The games feature the Python programming language, taught by Alvin Jugoon and Lynda Yearwood.
"It’s nice to explain coding through the creation of purposeful programs, even though the students are still growing their own ideas around design thinking," Jugoon says. "They can make something meaningful, bridge the gap between age groups and develop something accessible to the younger learner. It’s great to see it unfold."
The project began with a conversation between Paul Miskew, Upper School design head, and Tina Jagdeo, Prep pluralism coordinator, about building bridges and the opportunity for students to be role models. Miskew "wanted Year 9s to learn code and build a game for Prep students, but didn’t know how to go about gauging their interests," says Jagdeo.
Jagdeo turned to the Prep librarians, Sarah Basinski and Mallory McKinney, for guidance. They chose a selection of books that offered themes of equity, diversity and inclusion.
"The books show protagonists with diverse voices who are living everyday lives," Jagdeo says. "They were read to the students in SK through Year 4 to determine what the youngsters enjoyed and what resonated with them. We were able to provide this feedback to the Year 9 coding classes."

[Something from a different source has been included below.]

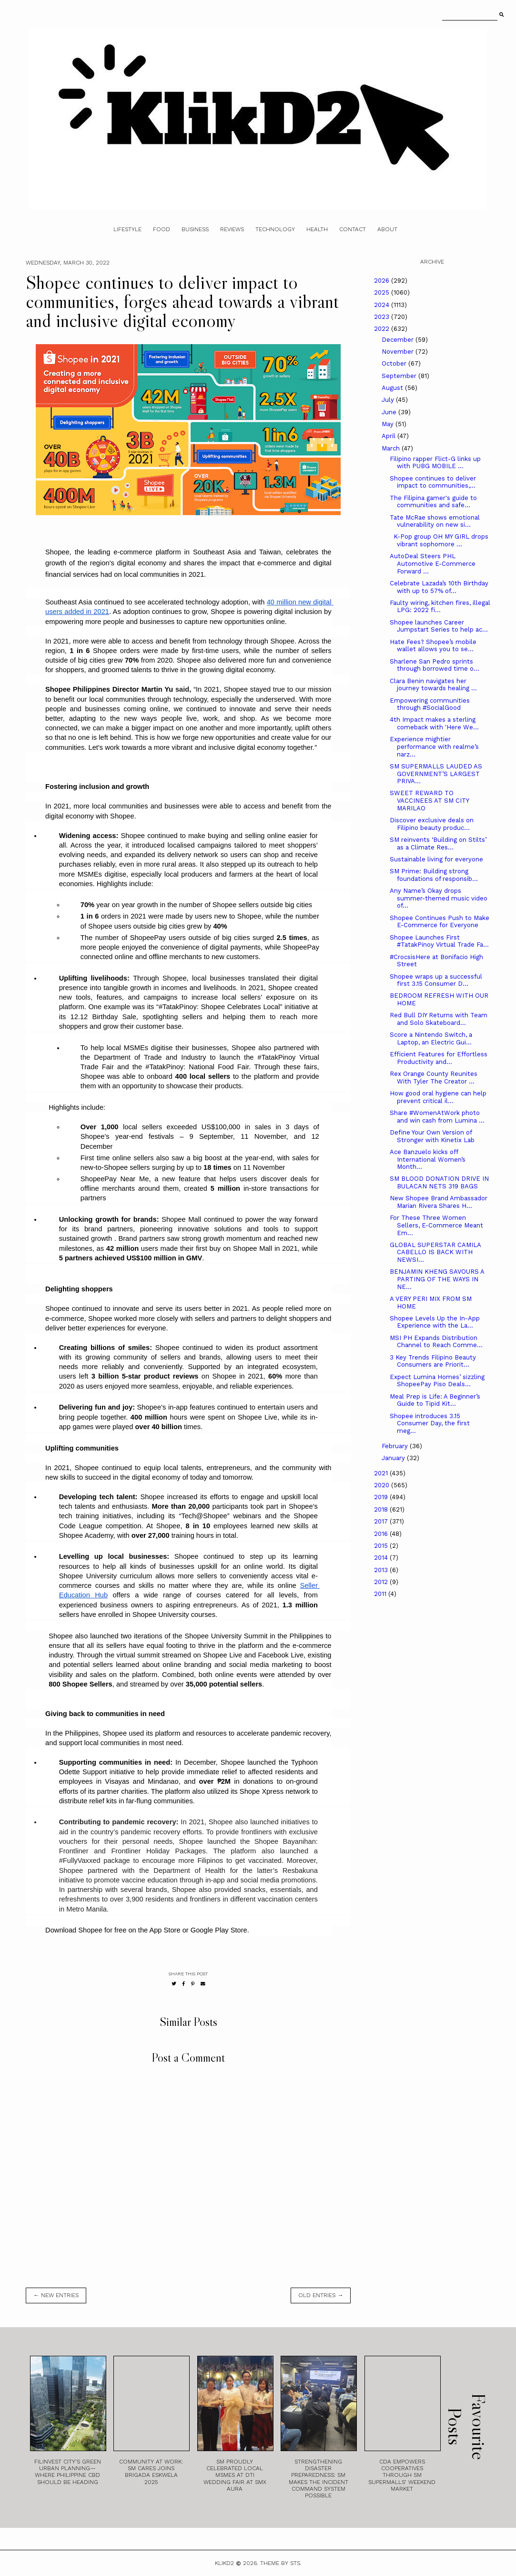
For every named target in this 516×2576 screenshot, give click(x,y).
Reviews (232, 229)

With assistance from teachers and peers, the more than 60 coding students dove into the exercise with enthusiasm. Each student read the books and chose one as a starting point for creating an online game.
Marius Gjinali, a Year 9 student, used the book Jabari Jumps by Gaia Cornwall as a starting point for his game. The book follows the challenges of a boy who puts fear aside and jumps off a high diving board, so Marius focused his game on taking risks and geared it to Year 2 students.
"The best way to make a game is to incorporate both education and entertainment and pair risks with adventure," Marius says. “I stuck with that idea, with players facing off against their friends in a riddle battle. I'm excited about this; I put in a lot of work, but when I see one of the boys playing the game, it will be the apex of the entire experience."
Although COVID-19 restrictions will prevent the Year 9 students from watching the Prep students play the games in person, they’re eagerly awaiting feedback.